I knew at once she favored me. She was hardly helpless. And the sight of the glittering down on her legs drove me mad. I plunged into her, amazed at her smallness and the way that she cringed, for she was not very well used, and it hurt her just a little.
I worked her hard, delighting to see her blush. My own weight I held up above her with my right arm, because I wouldn’t let go of her wrists. She tossed and turned, and her blond tresses worked themselves out of her pearl and ribbon coif, and she became moist all over and pink and gleaming, like the inner curve of a great shell.
At last I couldn’t contain myself any longer, and it seemed when I would give up the timing, she gave herself up to the final sigh. I spent with it, and we rocked together, as she closed her eyes, turned blood red as if she were dying and tossed her head in a final frenzy before going limp.
I rolled over and covered my face with both my arms, as if I were about to be slapped.
I heard her little laughter, and she did slap me suddenly, hard on my arms. It was nothing. I made as if I were weeping with shame.
“Look what you’ve done to my beautiful gown, you dreadful little satyr, you secret conquistador! You vile precocious child!”
I felt her weight leave the bed. I heard her dressing. She sang to herself.
“What’s your Master going to think of this, Amadeo?” she asked.
I removed my arms and looked to find her voice. She dressed behind her painted paneled screen, a gift from Paris, if I recalled, given her by one of her favorite French poets. She appeared quickly, clothed as splendidly as before in a dress of pale spring green, embroidered with the flowers of the field. She seemed a very garden of delight with these tiny yellow and pink blooms so carefully made in rich thread over her new bodice and her long taffeta skirts.
“Well, tell me, what is the great Master going to say when he finds out his little lover is a veritable god of the wood?”

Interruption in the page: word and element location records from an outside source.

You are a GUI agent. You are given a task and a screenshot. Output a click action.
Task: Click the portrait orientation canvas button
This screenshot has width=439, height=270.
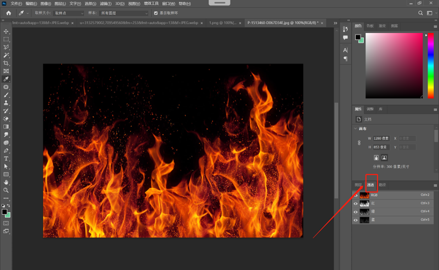pyautogui.click(x=376, y=158)
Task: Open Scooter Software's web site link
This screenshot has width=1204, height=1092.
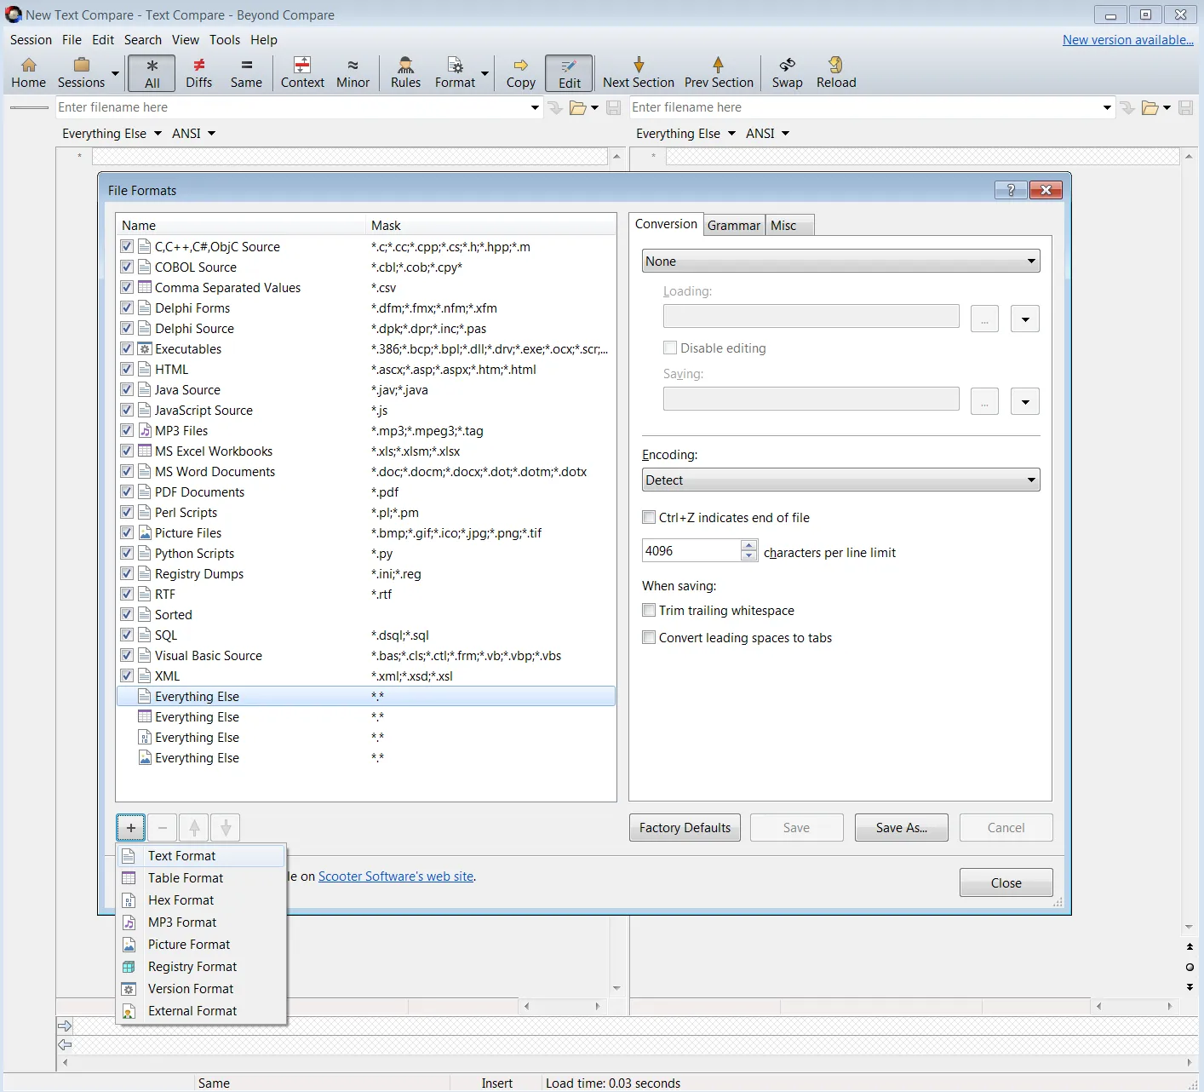Action: (x=396, y=876)
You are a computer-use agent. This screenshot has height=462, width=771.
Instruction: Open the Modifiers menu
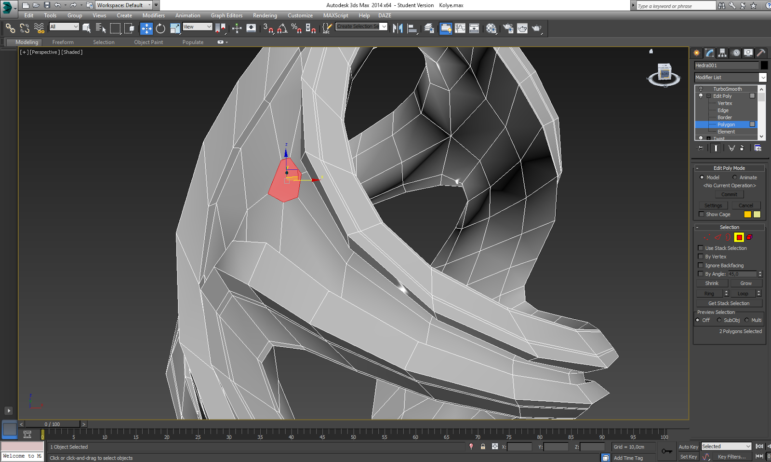click(x=153, y=15)
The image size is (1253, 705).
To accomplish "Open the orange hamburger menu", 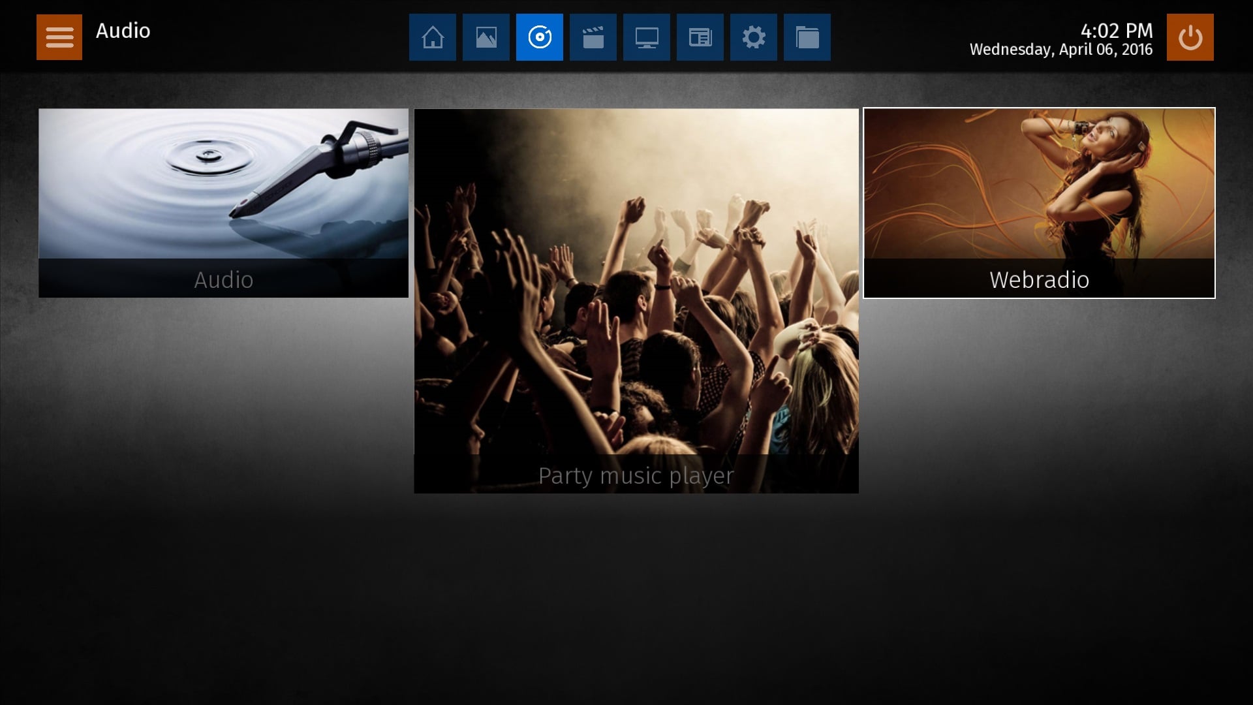I will 59,37.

“Lover?” I was astonished.
She was very gentle in her manner. She sat down and began to comb out her tousled hair. She wore no paint and her face was unmarred by our games, and her hair came down around in a glorious hood of rippling gold. Her forehead was smooth and high.
“Botticelli made you,” I whispered. I often said this to her, because she was so like his beauties. Indeed everyone thought so, and they would bring her small copies of this famous Florentine’s paintings from time to time.
I thought on it, I thought on Venice and this world in which I lived. I thought on her, a courtesan, receiving those chaste yet lascivious paintings as if she were a saint.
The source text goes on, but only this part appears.